This interesting 8″ Deep Purple Mk 1 acetate turned up for sale earlier in the month, apparently formerly in the possession of a British DJ who had emigrated to North America. He sold his entire collection on to a dealer who put some of the choicest acetates up for sale this month (including similar offerings from The Beatles and Pink Floyd).
The Deep Purple disc has three original studio recordings but two are lacking any introductions. So River Deep Mountain High (on the other side of the disc) is just 8.30 instead of the 10.06 on the Book Of Taliesyn album, while We Can Work It Out from the same album lacks the Exposition piece. Wring That Neck seems pretty close, there is a difference of just a few seconds in the timings. (Incidentally I’ve just noticed that the Exposition / We Can Work It Out timing on the original Tetragrammaton pressing is listed as 6.66!)

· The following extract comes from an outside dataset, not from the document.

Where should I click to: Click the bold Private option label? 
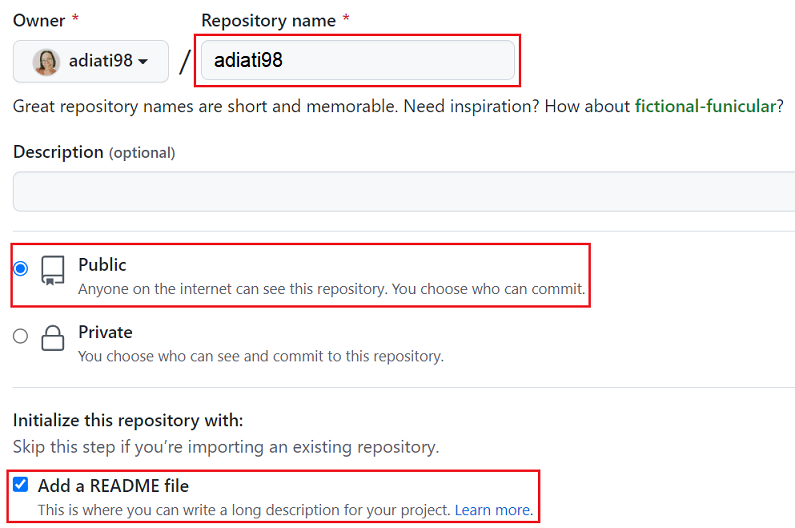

Was this acetate for a projected EP? Checking catalogues, EMI did use a three number sequence for singles in the sixties, but I cannot find any correlation with their EPs. It might have been sequenced for a non-UK EP, it is unusual for acetates to be numbered at all so the EP579 number might relate to a projected release. The rubber archive stamp in the corner of the sleeve has been filled by hand in biro, and the handwriting does look as if it’s non-UK. The word “Lable” is mis-spelt, another possible indication of this being for a market outside the UK (though the acetate itself is clearly a UK pressing).
Anyway, enough speculation. The disc sold for an amazing £386 by the way, twice that of the Floyd disc but out-performed by The Beatles which went for over £600. I know a couple of people who went after the Purple disc but pulled out as the price climbed!
It has also prompted Tonny Steenhagen to send me this low-res snap of an earlier acetate sale from 2005. It couples Hush, And The Address and Hey Joe on a single sided 12″ acetate test pressing.